Score : $600$ points

Problem Statement

You are given an integer sequence of length $n+1$, $a_1,a_2,...,a_{n+1}$, which consists of the $n$ integers $1,...,n$. It is known that each of the $n$ integers $1,...,n$ appears at least once in this sequence.

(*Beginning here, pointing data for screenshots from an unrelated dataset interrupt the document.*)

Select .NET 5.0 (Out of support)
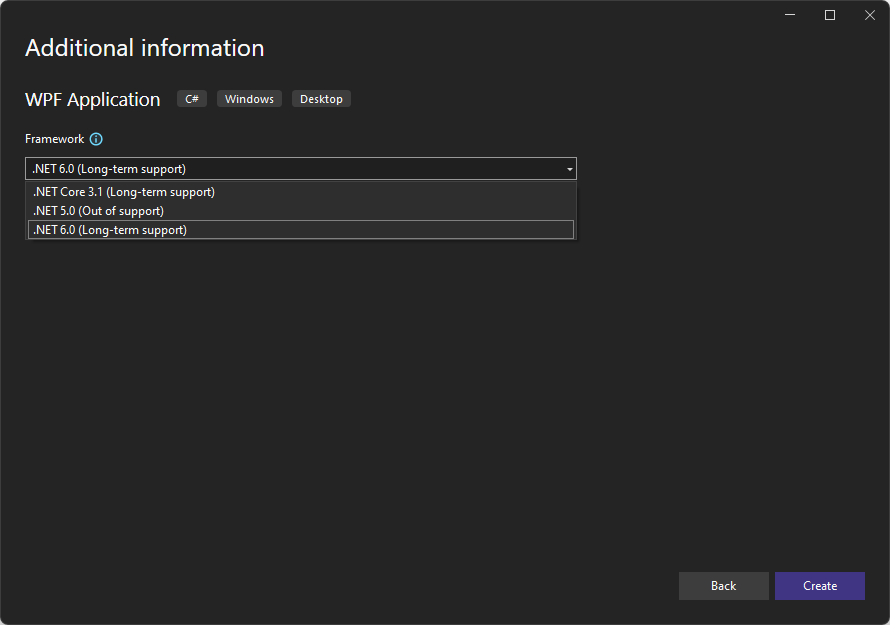 coord(97,210)
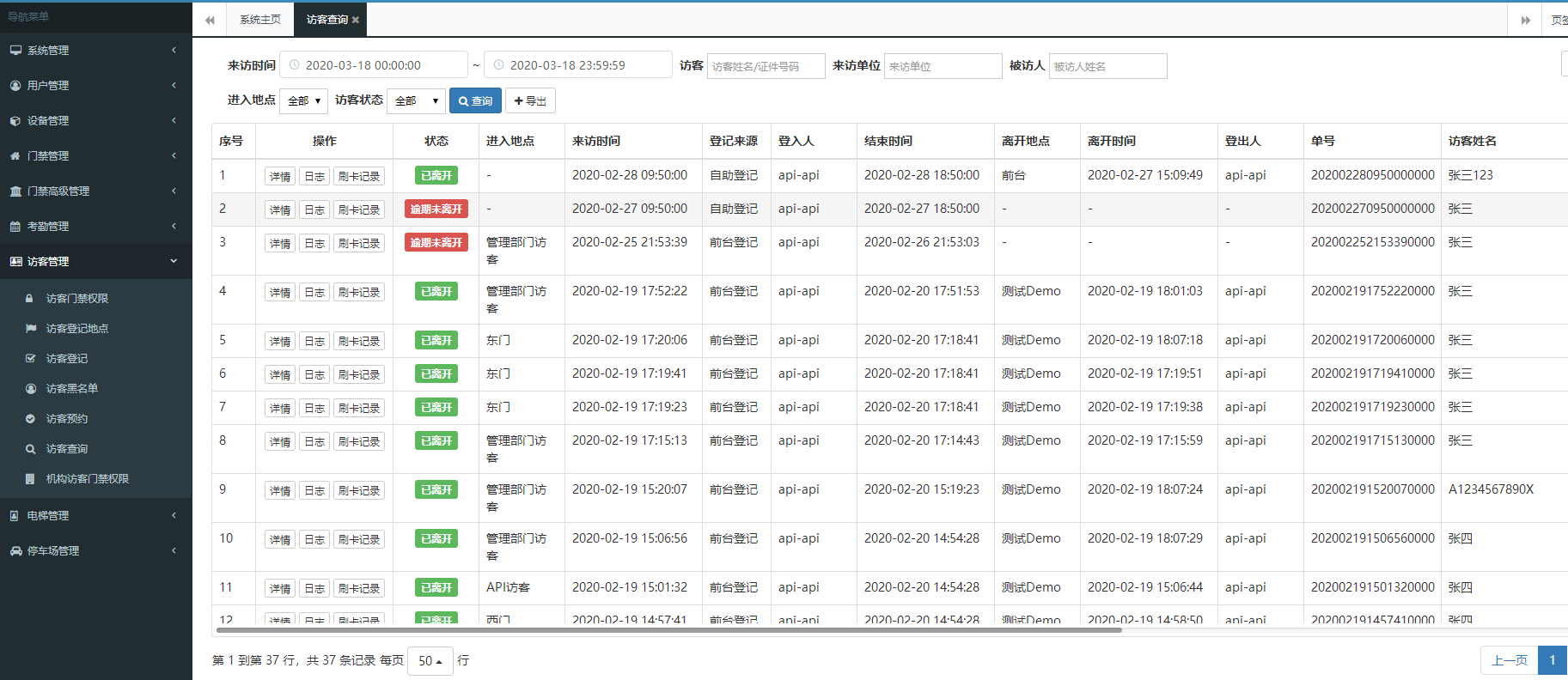The width and height of the screenshot is (1568, 680).
Task: Click the 门禁高级管理 building icon
Action: click(x=15, y=191)
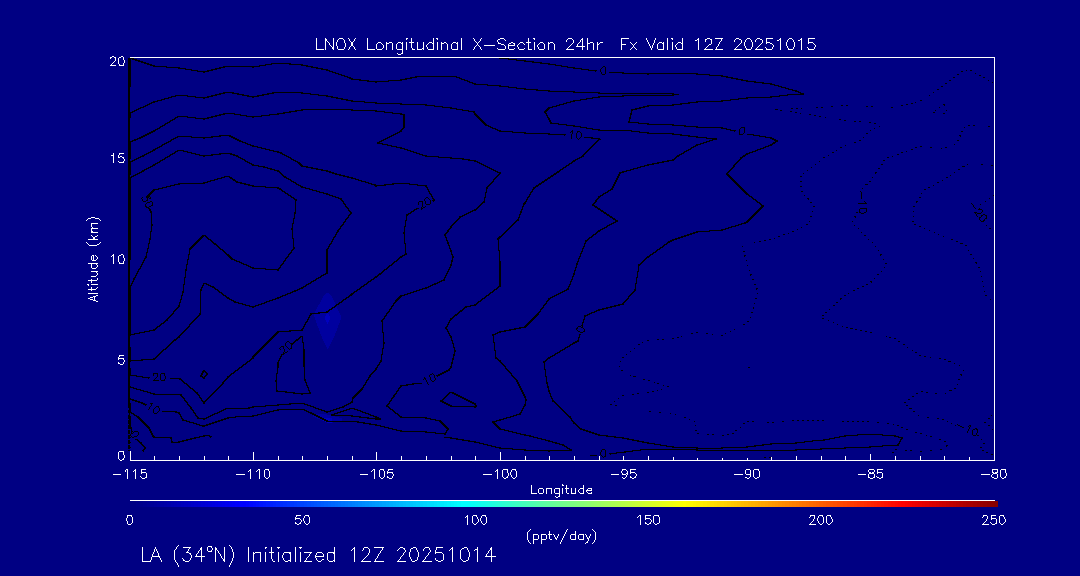The height and width of the screenshot is (576, 1080).
Task: Click the "Longitude" x-axis label
Action: coord(563,490)
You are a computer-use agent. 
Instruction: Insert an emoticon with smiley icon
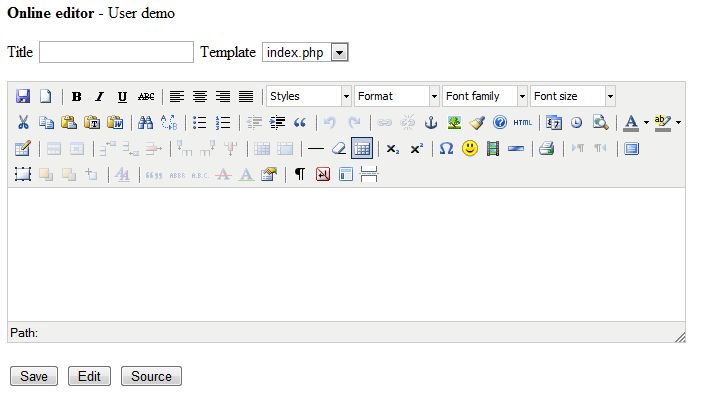[x=470, y=149]
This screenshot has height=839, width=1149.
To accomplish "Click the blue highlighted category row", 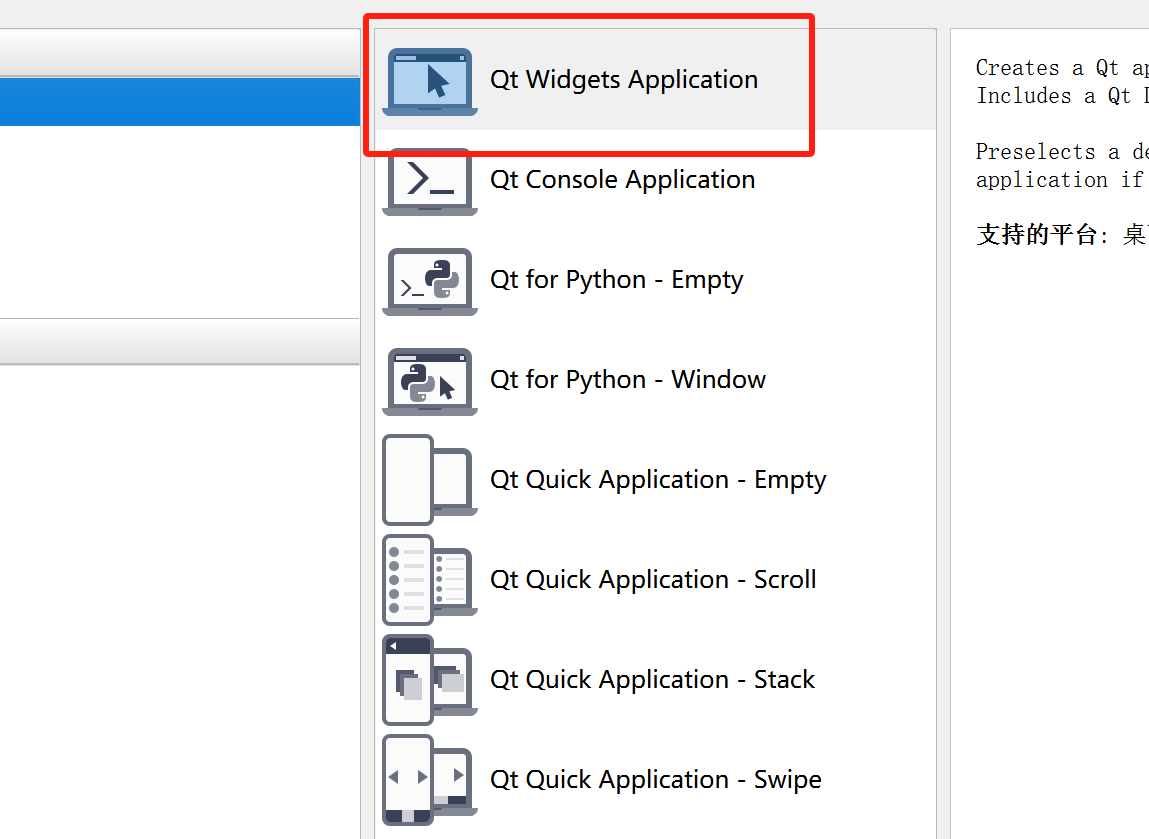I will [180, 102].
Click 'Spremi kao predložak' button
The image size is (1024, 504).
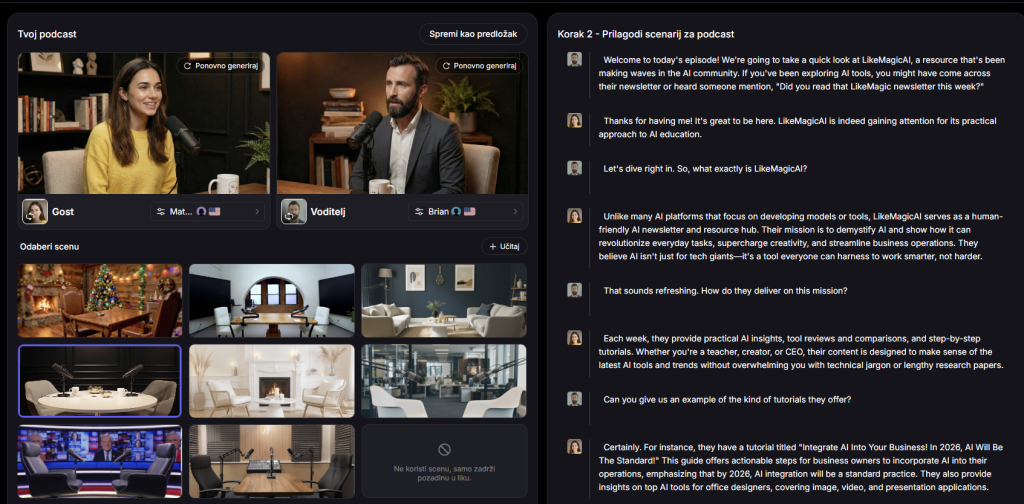click(x=473, y=34)
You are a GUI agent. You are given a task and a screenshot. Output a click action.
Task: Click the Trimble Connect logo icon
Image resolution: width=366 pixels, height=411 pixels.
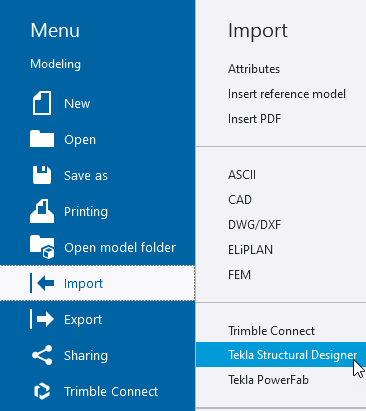(x=42, y=391)
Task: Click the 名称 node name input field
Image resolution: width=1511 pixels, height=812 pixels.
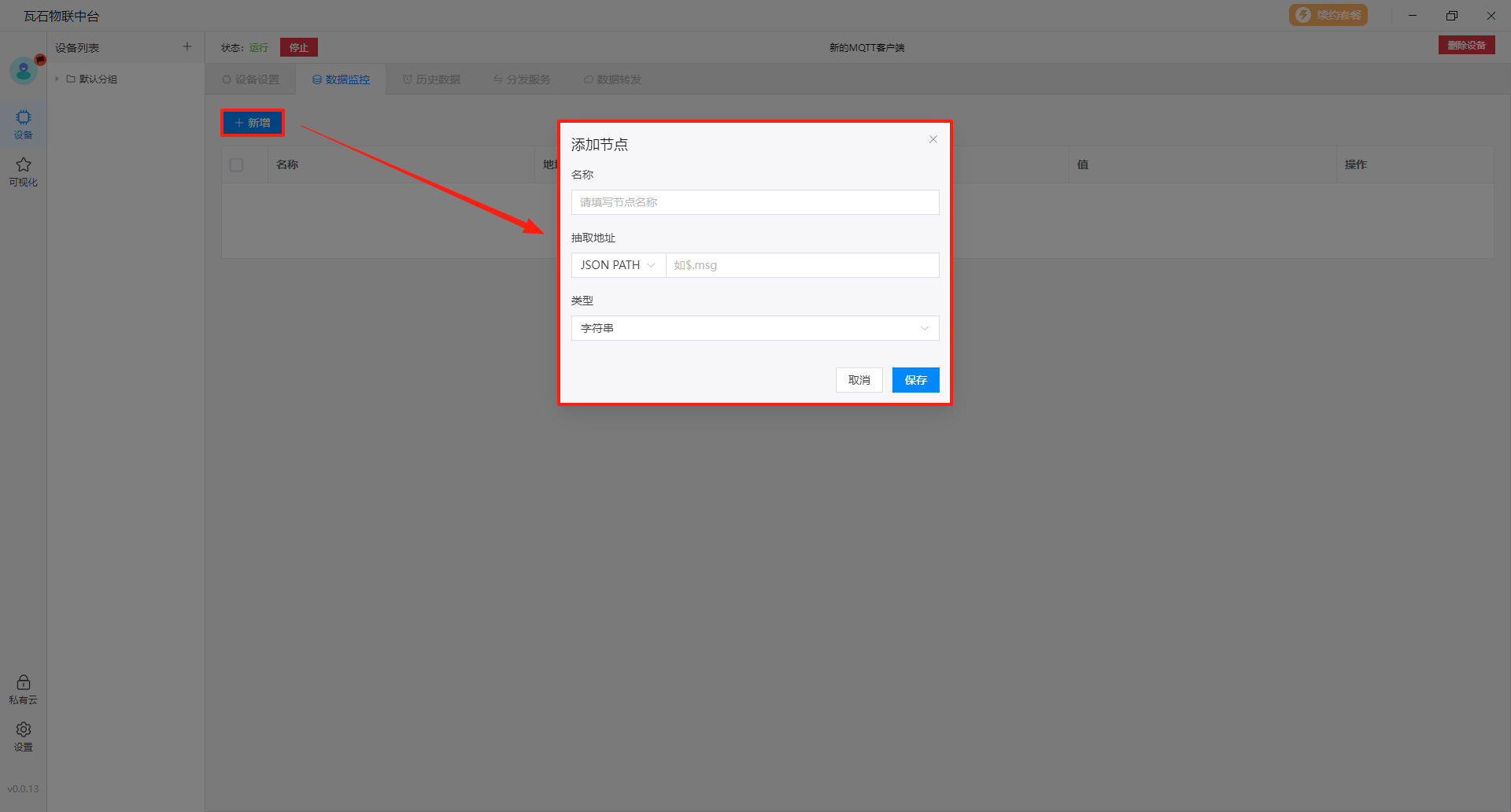Action: (755, 202)
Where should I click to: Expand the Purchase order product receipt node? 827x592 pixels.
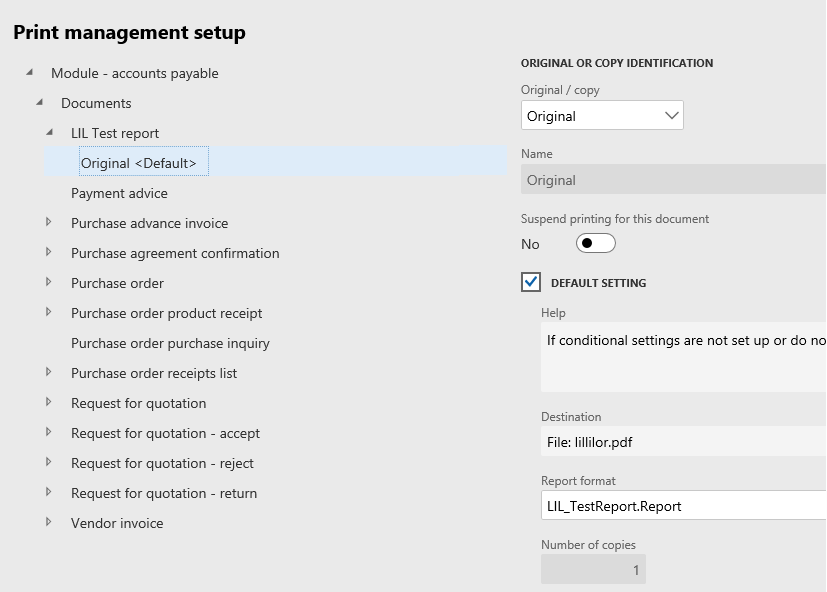(x=49, y=313)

For each integer $k=1,...,n+1$, find the number of the different subsequences (not necessarily contiguous) of the given sequence with length $k$, modulo $10^9+7$.

Notes

• If the contents of two subsequences are the same, they are not separately counted even if they originate from different positions in the original sequence.
• A subsequence of a sequence $a$ with length $k$ is a sequence obtained by selecting $k$ of the elements of $a$ and arranging them without changing their relative order. For example, the sequences $1,3,5$ and $1,2,3$ are subsequences of $1,2,3,4,5$, while $3,1,2$ and $1,10,100$ are not.

Constraints

• $1 \leq n \leq 10^5$
• $1 \leq a_i \leq n$
• Each of the integers $1,...,n$ appears in the sequence.
• $n$ and $a_i$ are integers.

Input

Input is given from Standard Input in the following format:

$n$

$a_1$ $a_2$ ... $a_{n+1}$

Output

Print $n+1$ lines. The $k$-th line should contain the number of the different subsequences of the given sequence with length $k$, modulo $10^9+7$.

3
1 2 1 3

3
5
4
1

There are three subsequences with length $1$: $1$ and $2$ and $3$.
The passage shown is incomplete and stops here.